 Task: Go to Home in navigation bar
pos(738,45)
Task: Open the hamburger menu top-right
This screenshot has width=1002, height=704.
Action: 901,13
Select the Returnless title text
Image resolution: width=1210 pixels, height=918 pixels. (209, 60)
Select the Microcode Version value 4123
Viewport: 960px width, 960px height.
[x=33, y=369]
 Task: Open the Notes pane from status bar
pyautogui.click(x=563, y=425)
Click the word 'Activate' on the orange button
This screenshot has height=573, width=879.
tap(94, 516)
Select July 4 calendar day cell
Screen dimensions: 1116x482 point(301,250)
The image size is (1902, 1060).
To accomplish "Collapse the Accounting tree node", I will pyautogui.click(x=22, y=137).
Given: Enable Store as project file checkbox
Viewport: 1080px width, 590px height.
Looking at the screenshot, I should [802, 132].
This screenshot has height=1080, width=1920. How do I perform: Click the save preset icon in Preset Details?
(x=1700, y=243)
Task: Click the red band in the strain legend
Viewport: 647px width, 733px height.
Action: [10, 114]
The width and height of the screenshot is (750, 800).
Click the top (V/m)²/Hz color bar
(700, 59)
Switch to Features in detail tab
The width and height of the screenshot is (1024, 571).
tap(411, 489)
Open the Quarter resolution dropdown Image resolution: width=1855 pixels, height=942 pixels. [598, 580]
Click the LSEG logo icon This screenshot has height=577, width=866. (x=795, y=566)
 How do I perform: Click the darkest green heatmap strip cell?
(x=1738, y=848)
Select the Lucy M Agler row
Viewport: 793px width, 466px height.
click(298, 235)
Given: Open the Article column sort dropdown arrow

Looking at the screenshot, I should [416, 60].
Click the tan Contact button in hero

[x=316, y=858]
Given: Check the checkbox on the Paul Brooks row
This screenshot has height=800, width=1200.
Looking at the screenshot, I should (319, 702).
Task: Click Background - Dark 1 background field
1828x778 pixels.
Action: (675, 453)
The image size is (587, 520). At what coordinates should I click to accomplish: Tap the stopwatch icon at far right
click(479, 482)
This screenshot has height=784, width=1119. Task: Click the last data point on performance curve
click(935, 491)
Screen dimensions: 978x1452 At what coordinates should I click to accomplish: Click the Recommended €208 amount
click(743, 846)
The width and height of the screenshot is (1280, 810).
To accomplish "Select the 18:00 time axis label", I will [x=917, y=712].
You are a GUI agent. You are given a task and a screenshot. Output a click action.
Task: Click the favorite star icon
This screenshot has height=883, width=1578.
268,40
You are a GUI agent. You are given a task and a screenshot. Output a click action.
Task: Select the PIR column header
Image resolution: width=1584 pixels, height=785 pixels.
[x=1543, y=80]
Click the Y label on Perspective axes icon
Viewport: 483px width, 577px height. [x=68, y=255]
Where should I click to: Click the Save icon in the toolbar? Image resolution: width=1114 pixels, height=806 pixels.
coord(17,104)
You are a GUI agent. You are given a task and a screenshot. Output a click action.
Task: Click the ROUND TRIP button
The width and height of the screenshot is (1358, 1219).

ASSIGNMENT:
One stretch of the lines above is wanted, from the line that contains "Click the tan Contact button in hero" through the line that contains "Task: Select the PIR column header". Output it exactly.

WRITTEN SOLUTION:
Click the tan Contact button in hero

[x=316, y=858]
Given: Check the checkbox on the Paul Brooks row
This screenshot has height=800, width=1200.
Looking at the screenshot, I should (319, 702).
Task: Click Background - Dark 1 background field
1828x778 pixels.
Action: (675, 453)
The image size is (587, 520). At what coordinates should I click to accomplish: Tap the stopwatch icon at far right
click(479, 482)
This screenshot has height=784, width=1119. Task: Click the last data point on performance curve
click(935, 491)
Screen dimensions: 978x1452 At what coordinates should I click to accomplish: Click the Recommended €208 amount
click(743, 846)
The width and height of the screenshot is (1280, 810).
To accomplish "Select the 18:00 time axis label", I will [x=917, y=712].
You are a GUI agent. You are given a task and a screenshot. Output a click action.
Task: Click the favorite star icon
This screenshot has height=883, width=1578.
268,40
You are a GUI agent. You are given a task and a screenshot. Output a click action.
Task: Select the PIR column header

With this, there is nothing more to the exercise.